## Document
::::::::::

En quoi la « zakat » (l'aumône légale) favorise-t-elle les dons
humanitaires ?
La zakat est une donation charitable profondément ancrée dans la
foi musulmane. Obligatoire, au moins en théorie, elle est
collectée en Arabie saoudite par l'État et par des organisations
de charité semi-officielles. Tout musulman est tenu de s'en
acquitter chaque année, proportionnellement à sa richesse.
Quiconque ne s'y plie pas verra ses prières être refusées. Il
existe donc une forte pression religieuse pour que les musulmans
s'y soumettent.
Quelles mesures l'Arabie saoudite a-t-elle pris pour
empêcher les abus ?
Depuis le 11 Septembre, il est désormais illégal en Arabie
saoudite de lever des fonds dans les mosquées pour financer les
secours en cas d'urgence, car il est impossible pour le
gouvernement de tracer l'origine des fonds en cash. On peut dire
qu'il est donc extrêmement difficile pour les organisations
caritatives saoudiennes de travailler à l'étranger, en raison de
la controverse qui pèse sur le secteur en Arabie saoudite.
Pourquoi le haut comité saoudien de surveillance des ONG,
annoncé en 2004, n'a-t-il jamais vu le jour ?

::::::::::

## Données fournies

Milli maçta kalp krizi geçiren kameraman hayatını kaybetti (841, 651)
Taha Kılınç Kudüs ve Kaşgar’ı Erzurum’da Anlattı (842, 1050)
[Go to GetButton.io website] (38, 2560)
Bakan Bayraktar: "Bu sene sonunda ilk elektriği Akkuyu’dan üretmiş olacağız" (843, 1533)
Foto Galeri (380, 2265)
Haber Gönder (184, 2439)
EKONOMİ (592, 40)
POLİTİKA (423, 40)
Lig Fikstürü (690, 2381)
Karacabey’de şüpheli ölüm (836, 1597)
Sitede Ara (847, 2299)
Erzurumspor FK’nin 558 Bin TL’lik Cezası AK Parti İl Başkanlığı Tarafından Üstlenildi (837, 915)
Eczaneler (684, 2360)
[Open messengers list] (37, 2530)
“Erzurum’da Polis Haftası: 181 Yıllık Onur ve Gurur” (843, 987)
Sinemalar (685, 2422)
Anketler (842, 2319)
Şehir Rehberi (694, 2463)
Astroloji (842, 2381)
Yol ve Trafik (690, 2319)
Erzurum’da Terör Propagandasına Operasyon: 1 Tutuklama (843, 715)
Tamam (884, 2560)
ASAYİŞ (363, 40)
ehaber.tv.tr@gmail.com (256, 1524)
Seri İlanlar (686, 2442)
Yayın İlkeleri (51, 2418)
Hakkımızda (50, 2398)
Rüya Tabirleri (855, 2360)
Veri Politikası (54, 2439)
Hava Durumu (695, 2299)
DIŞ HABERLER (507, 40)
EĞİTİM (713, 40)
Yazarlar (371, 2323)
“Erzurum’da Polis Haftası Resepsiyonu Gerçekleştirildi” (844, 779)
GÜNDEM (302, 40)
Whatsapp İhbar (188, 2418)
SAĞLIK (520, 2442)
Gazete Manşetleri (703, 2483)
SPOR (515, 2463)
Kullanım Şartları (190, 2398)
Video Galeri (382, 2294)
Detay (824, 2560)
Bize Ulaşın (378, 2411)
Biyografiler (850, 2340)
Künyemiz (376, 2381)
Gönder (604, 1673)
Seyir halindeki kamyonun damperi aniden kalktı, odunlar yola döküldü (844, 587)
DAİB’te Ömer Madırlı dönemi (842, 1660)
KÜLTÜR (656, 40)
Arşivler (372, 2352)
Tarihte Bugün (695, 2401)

::::::::::

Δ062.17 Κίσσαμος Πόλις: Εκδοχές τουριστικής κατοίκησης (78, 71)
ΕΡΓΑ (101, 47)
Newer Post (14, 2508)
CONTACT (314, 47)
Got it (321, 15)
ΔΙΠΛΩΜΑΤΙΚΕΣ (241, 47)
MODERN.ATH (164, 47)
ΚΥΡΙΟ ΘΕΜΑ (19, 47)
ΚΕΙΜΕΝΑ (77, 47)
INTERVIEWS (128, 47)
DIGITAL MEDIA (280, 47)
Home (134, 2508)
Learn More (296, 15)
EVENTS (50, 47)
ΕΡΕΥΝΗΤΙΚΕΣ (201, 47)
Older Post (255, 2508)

::::::::::

## Tâches à réaliser
[a] Reproduisez sans rien changer le passage du texte sur la zakat, en commençant par « Depuis le 11 » et en allant jusqu'à « vu le jour ? ».
[b] Restituez à l'identique les lignes du listing, en commençant par la ligne contenant « CONTACT (314, 47) » et en allant jusqu'à la ligne contenant « Older Post (255, 2508) », ces deux lignes comprises. Ne donnez que ces lignes.

## Résultats des tâches
[a]
Depuis le 11 Septembre, il est désormais illégal en Arabie
saoudite de lever des fonds dans les mosquées pour financer les
secours en cas d'urgence, car il est impossible pour le
gouvernement de tracer l'origine des fonds en cash. On peut dire
qu'il est donc extrêmement difficile pour les organisations
caritatives saoudiennes de travailler à l'étranger, en raison de
la controverse qui pèse sur le secteur en Arabie saoudite.
Pourquoi le haut comité saoudien de surveillance des ONG,
annoncé en 2004, n'a-t-il jamais vu le jour ?

[b]
CONTACT (314, 47)
Got it (321, 15)
ΔΙΠΛΩΜΑΤΙΚΕΣ (241, 47)
MODERN.ATH (164, 47)
ΚΥΡΙΟ ΘΕΜΑ (19, 47)
ΚΕΙΜΕΝΑ (77, 47)
INTERVIEWS (128, 47)
DIGITAL MEDIA (280, 47)
Home (134, 2508)
Learn More (296, 15)
EVENTS (50, 47)
ΕΡΕΥΝΗΤΙΚΕΣ (201, 47)
Older Post (255, 2508)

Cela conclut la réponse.